The Beltway media's theater critics posted their latest Hillary Clinton notices after she appeared at a political event in the important swing state of Iowa over the weekend. Bypassing substance as they now routinely do, scribes focused on style and many found it lacking: Too scripted! Clinton, the commentators complained, didn't come across natural enough. She lacked the charm of her husband, her body language was off, and so were her fashion choices.
“She cautiously enunciates each word from her prepared text, even the jokes,” wrote Roger Simon at Politico. “She is careful, modulated, meticulous. She is Hillary.” (Simon suggested Hillary's outfit was too formal for the Iowa event, as well.)
MSNBC morning host Joe Scarborough denounced Clinton as a “robot” with “no creativity, no spontaneity, nothing from the heart.” Daily Beast editor John Avlon said on CNN that while Clinton was “urgent, important, and well-scripted,” she nonetheless has to worry about “the connection question” and paled in comparison to her husband: “It's the natural versus the professional.”
There's something deeply ironic about Hillary's drama coaches in the press doling out direction for her public appearances. It's ironic because some of the people and outlets hounding Hillary to be less scripted today -- to be more candid - were among those who spent the summer bemoaning Hillary's unscripted and candid comments. They're the same ones who dissected her every utterance and announced them to be both lacking and deeply troubling.
Recall the dominant theme of the media's gaffe-obsessed coverage from Hillary's book tour was, quite often, 'Oh my God, I can't believe she just said that.' And now they're deducting points for Clinton not being open enough?
The summer coverage continued the Beltway press' long tradition of parsing portions of Clinton comments often taken from hours worth of long-form interviews, spinning one phrase in the most unappealing way, and then announcing Clinton's word choice and “tone” was all wrong. (CNN even altered a Hillary quote this summer to make it more incriminating and newsworthy.)
It's sort of the Goldilocks approach to campaign journalism: 'Hillary's too hot. No, she's too cold. Why can't she just get it just right?'
Recall the media-created furors over Clinton's comments about her wealth, the taxes she pays, and an interview back-and-forth about gay marriage on National Public Radio, when Hillary pushed back against host Terry Gross foro repeatedly trying to pigeonhole Clinton on the sensitive and personal issue of gay marriage. In none of the instances did Clinton say anything inaccurate or especially controversial. Certainly nothing worth setting off weeks of breathless news coverage. But it was how she said it, apparently, that lit the media's fuse.

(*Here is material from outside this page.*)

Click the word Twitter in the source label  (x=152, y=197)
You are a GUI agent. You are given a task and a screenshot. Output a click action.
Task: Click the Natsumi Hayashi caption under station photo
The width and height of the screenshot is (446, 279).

And as the supposed "gaffes" rolled out, delighted pundits spent weeks typing up stories about Clinton's allegedly disastrous summer outreach. The commentary largely centered on theater criticism: She was "rusty," "testy," and had veered off-script!
Actually, according to Clinton, she had simply decided to speak her mind; to engage in "radical candor," as interviewer Diane Sawyer put it. (See her lengthy interview with The Atlantic last month.)
“Maybe it is because I'm totally done with being really careful about what to say because somebody might think this instead of that,” Clinton told an interviewer in June. “It just gets too exhausting and frustrating. And it just seems a whole lot easier to just put it out there and hope people get used to it, whether you agree with it or not, to know exactly where I'm coming from.”
During the book tour, she certainly had no problem giving extended, extemporaneous answers to questions and addressing a vast array of topics. In one afternoon in June, Clinton sat for extended interviews on CNN and Fox News, answering scores of unscripted policy queries live on national television. Overall, Clinton's book tour included interviews on ABC, CBS, NBC, CNN, Fox News, PBS, and NPR, which lasted for more than three hours and 45 minutes, according to a Media Matters tabulation.
During the book tour, Clinton was candid. She spoke her mind and didn't dwell on what everybody thought. And the press loves authenticity, right?
Wrong. The press hated it. And the press penalized Clinton for it. (Pundits spent an entire month beating her up for her comments about wealth.) And now the press complains she's too scripted.
Note that Politico's Roger Simon, who's currently deducting points from Clinton for being scripted, was among the columnists who pounced on Hillary's unscripted comments about wealth. Joe Scarborough mocked the “clunky” interview answers Clinton gave this summer, while a Daily Beast columnist announced Hillary might be “doomed” politically because of her comments about wealth.
Back when the press was beating up Hillary for speaking her mind, Bloomberg's Mark Halperin made this announcement [emphasis added]:
She has a lot of positive attributes that are currently just being overwhelmed by all this negative coverage. And it's going to keep going. The momentum--there's, there's-- The press loves to cover her hard.
So yes, the press has revealed the open secret that a separate, tougher standard applies for Clinton. Keep that in mind as more pundits press her to be less scripted.